Denmark doesn’t often make the news. Of late, however, it has, and not necessarily for the right reasons. In an astonishing homage to institutionalised mugging, refugees will now have their valuables and cash confiscated at the gates. In Denmark today, you have to pay for the pleasure of human rights.

Then there is the pork. The city council of a place called Randers has decreed that it is mandatory for schools and other municipal institutions to serve pork on a daily basis. To paraphrase one hotelier of Torquay, if you don’t like pork, you’re a bit stuck.

To write about the second may seem like a serious case of muddled priorities. The State confiscations, as well as a number of other sinister moves, spearheaded by the Danish People’s Party and welcomed by too many Danes, are infinitely more troubling than the daily monotony of roast pork and parsley.

Except they are obviously closely symbiotic and fry in each other’s fat. Besides, the pork matter bears an uncanny resemblance to our own Patrijotti tal-Perżut picnic (lite­rally and metaphorically, that word) at Msida two weeks ago. In France, too, the burning issue of whether or not school meals should include pork is on the national agenda. The point is that in Denmark, Malta, France and elsewhere, pork has become a pig of a debate.

I wish I could say I’m surprised. I did fieldwork in Mumbai a dozen-odd years ago, at a time when Hindutva (‘Hindu-ness’) far-right politics was rampant and relations between Hindus and Muslims in the city particularly fraught. One of the malignant consequences was a tendency for neighbourhoods to become more segregated as people felt the need to stick to their own.

I remember talking to a very open-minded and sensible Hindu woman who had lived in a middle-class Muslim neighbourhood for many years. She told me she got on very well with her neighbours, and also that she was looking to move away from them. “There’s one thing I really can’t stand,” she said, “and that’s the smell of roasting beef coming from their kitchens.”

There are many reasons why food can trace cultural fault lines with such visceral potence. First, it is consumed, which means that it becomes part of the body substance. When a certain type of Hindu says they consider mushrooms ‘dirty’, what they mean is that eating mushrooms would pollute their actual physical body. Simply put, we are what we eat.

The upshot is that food isn’t just symbolic. Rather, it goes to the very heart of the matter of who we are and who we wish to be

Second, food is experienced by the senses (emphasis on the plural) in a way that is anything but cerebral. We consider tactile feel to be the key quality of many foods – consider, for example, al dente pasta, or things that ‘melt in the mouth’. Likewise, smell contributes enormously to our experience of food, as do sight (half the charm of spaghetti al nero di seppia is the colour), and sometimes sound (casseroles sizzle and popcorn is onomatopoeic).

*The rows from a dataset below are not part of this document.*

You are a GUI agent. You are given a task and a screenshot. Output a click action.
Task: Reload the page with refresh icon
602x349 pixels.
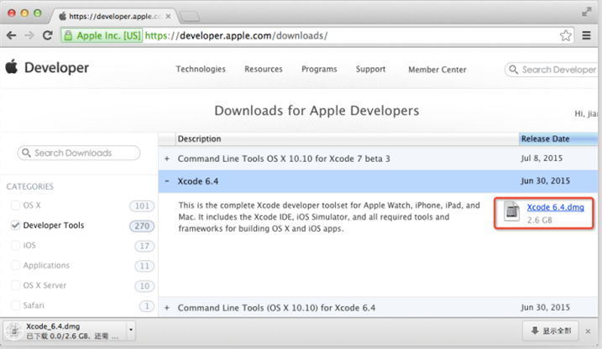pos(47,35)
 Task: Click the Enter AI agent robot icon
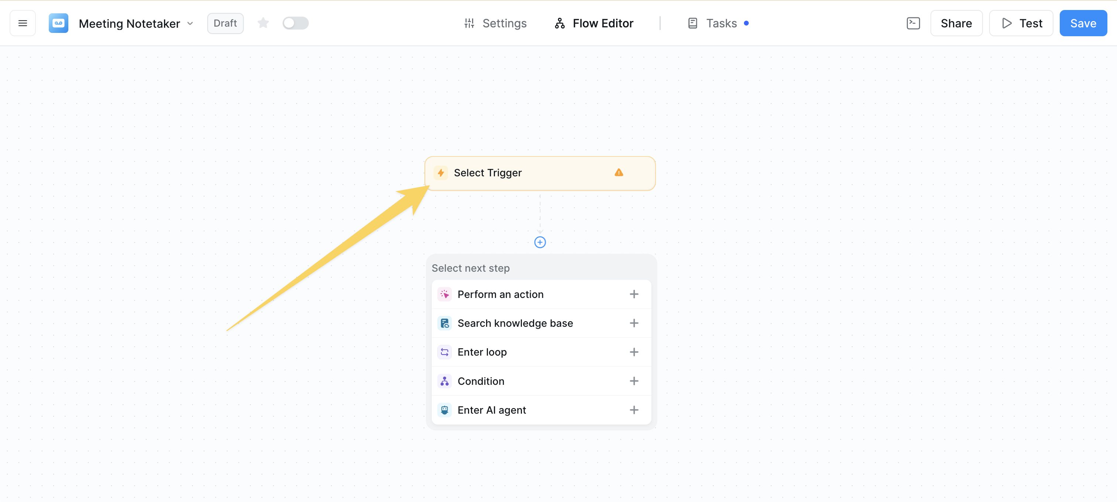(444, 410)
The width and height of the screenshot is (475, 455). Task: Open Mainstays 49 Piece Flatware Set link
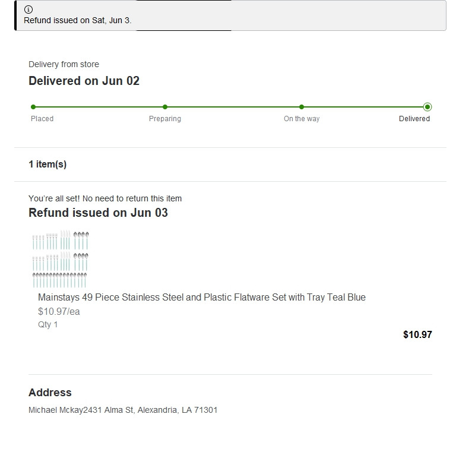pos(202,298)

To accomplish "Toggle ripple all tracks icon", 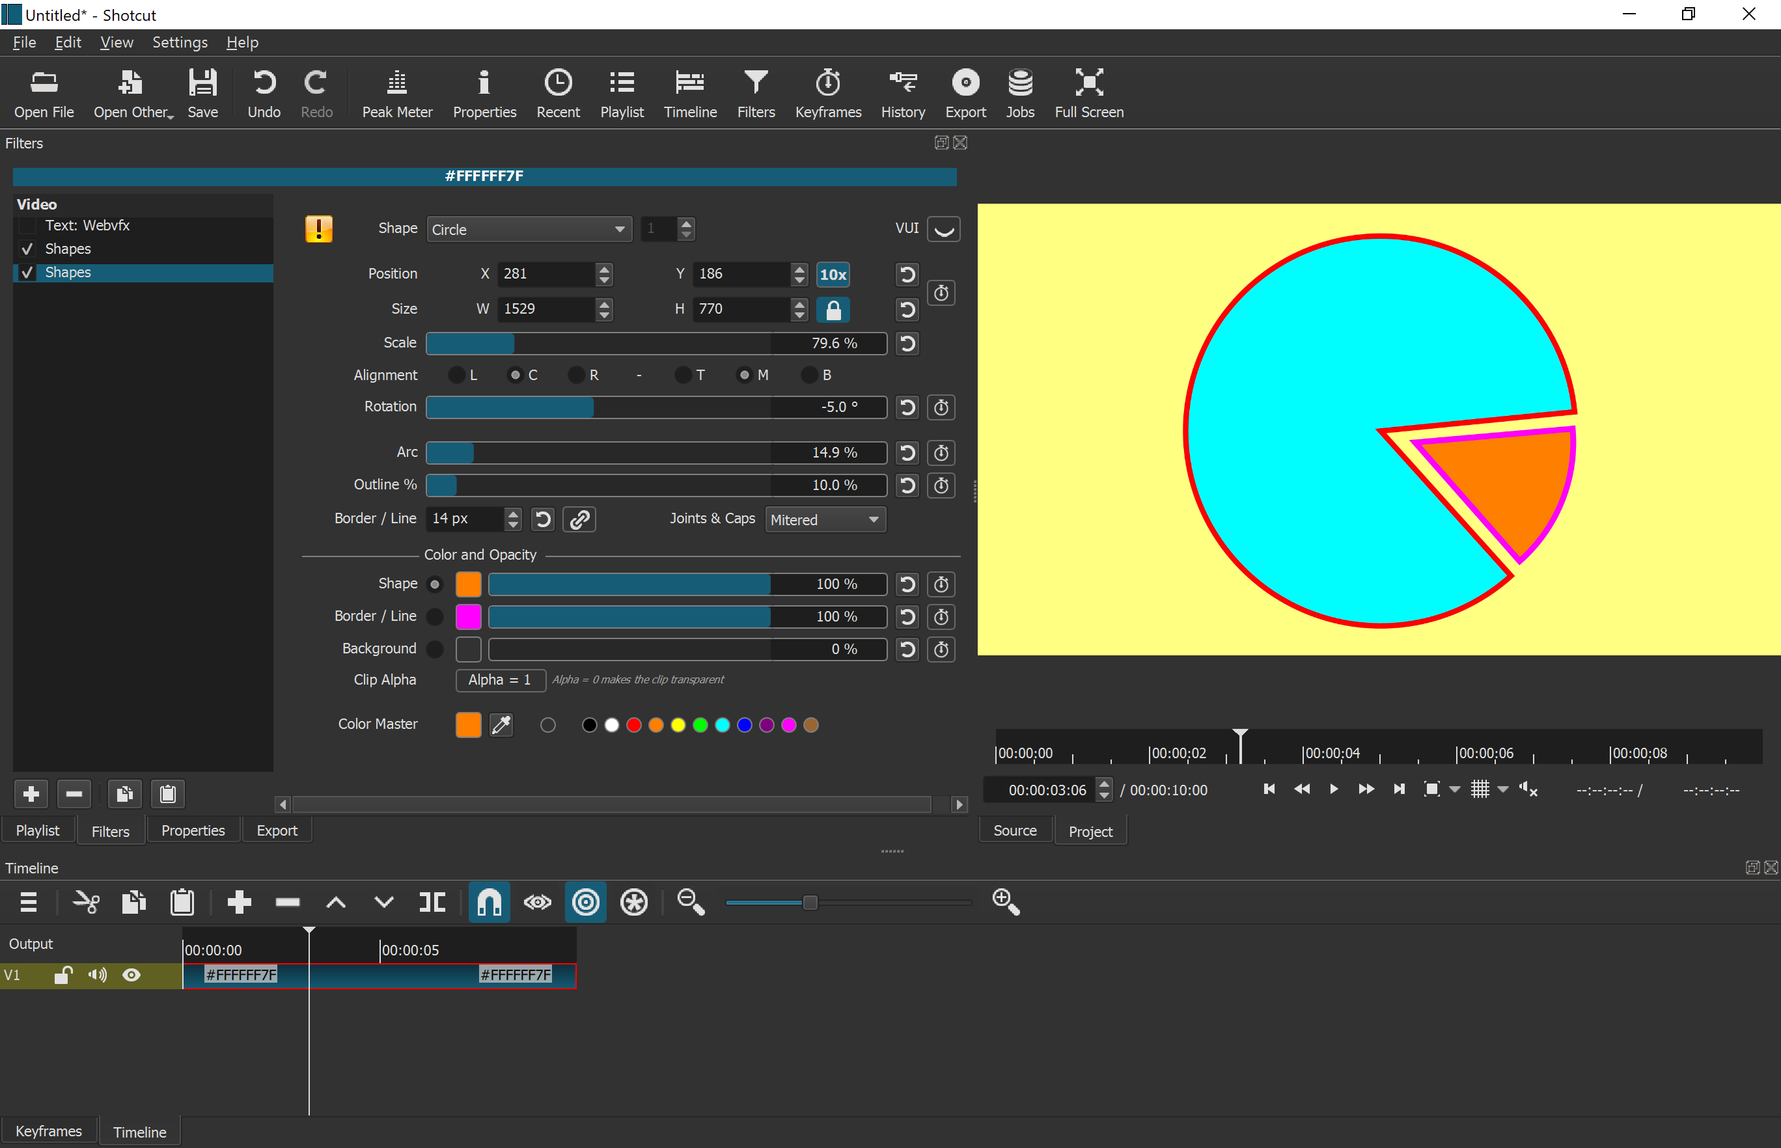I will pyautogui.click(x=634, y=903).
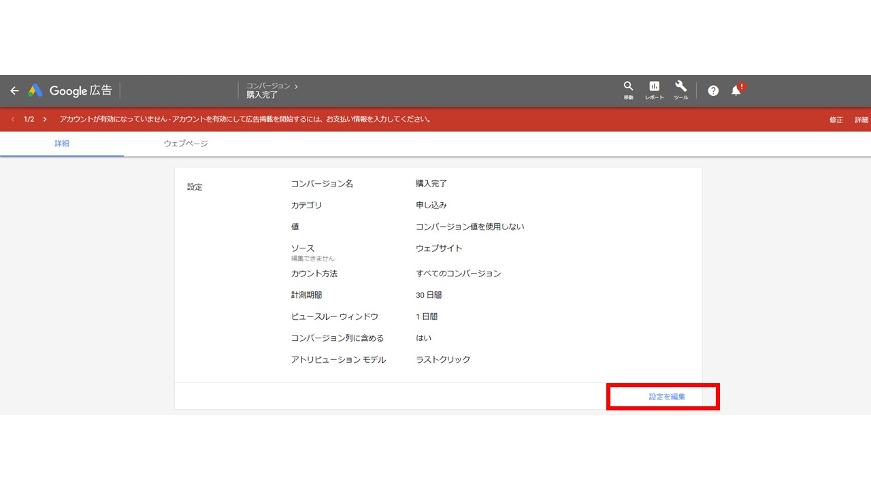Click the 設定を編集 link

tap(667, 396)
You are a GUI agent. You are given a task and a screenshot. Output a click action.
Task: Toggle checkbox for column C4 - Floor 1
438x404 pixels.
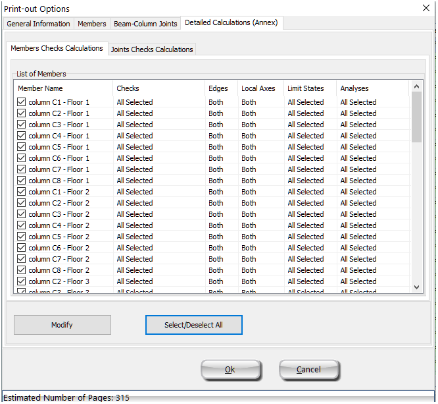[22, 136]
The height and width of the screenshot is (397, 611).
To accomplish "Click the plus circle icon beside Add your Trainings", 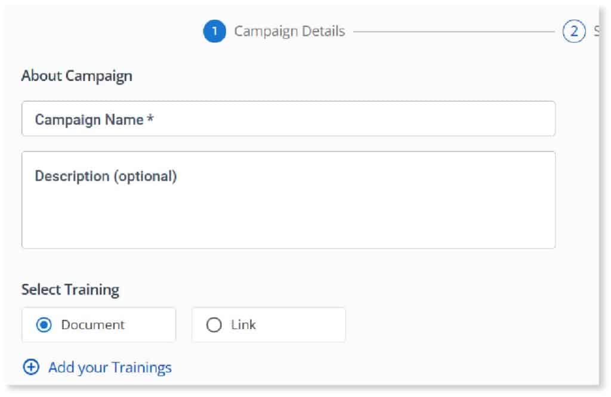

Third, the different ways in which food is prepared and consumed evoke strong cultural associations that often latch on to historical hierarchies. I have in mind standards of hygiene in the kitchen, or the way a particular food occupies its ‘rightful place’ in the kitchen and in the fridge. I had great difficulty learning to eat with my hands in India, and I’m still not sure I could ever bring myself to eat out of a communal dish.

Fourth, even the simplest of foods involves complicated networks of exchange and preparation. A glass of milk, for example, is the end result of the work of hundreds of people. Which means that any food is a relation between people, and therefore profoundly social.

Fifth, food marks all manner of social events. The one thing in common between business lunches, weddings and Catholic liturgy is that they all involve the eating of a particular food in a particular way. You could also probably tell which season it was and which feast was coming up, just by looking at the shelves in a confectionery.

The upshot is that food isn’t just symbolic. Rather, it goes to the very heart of the matter of who we are and who we wish to be. Which is why, for example, some historians of the Mediterranean have written about deep-rooted differences between pork-eaters and pork-avoiders. It is also why a clever someone saw fit to deposit two pigs’ heads outside a Muslim school in Lancashire last month.

In this case, pork finds itself caught up in a tangle that includes things like Islamo­phobia and nationalism. In fact, it serves as a fantastic middle ground between the two. On the one hand, making a show out of eating pork excludes Muslims and asserts European values pig-headedly understood. It also lends itself to nationa­list assertions in the form of roast pork with parsley, ħobż bil-perżut, pork pies, salami and such authentic finery.

The argument doesn’t stop there. Nowadays, talk of superior races and sewer rats is limited to men who wear jackboots and use walking sticks, and who are invited by Fr Mark Montebello to lecture impressionable young people on philosophy.

Normal, respectable people will have none of that. Instead, they produce the culture card to much the same effect. There are no hearts on that card, only things like sharia, burka, halal slaughter, and of course, pork.

There is nothing banal about the Danish farmyard scuffle, or the Patrijotti tal-Perżut. Or rather there is, in the same way that blind allegiance to a national flag, or the belief that the European mind is the pinnacle of human achievement, are banal.

They are all ways of pushing swathes of unwanted people to the margins where they can enjoy their pork and poverty, even after their possessions have been stolen.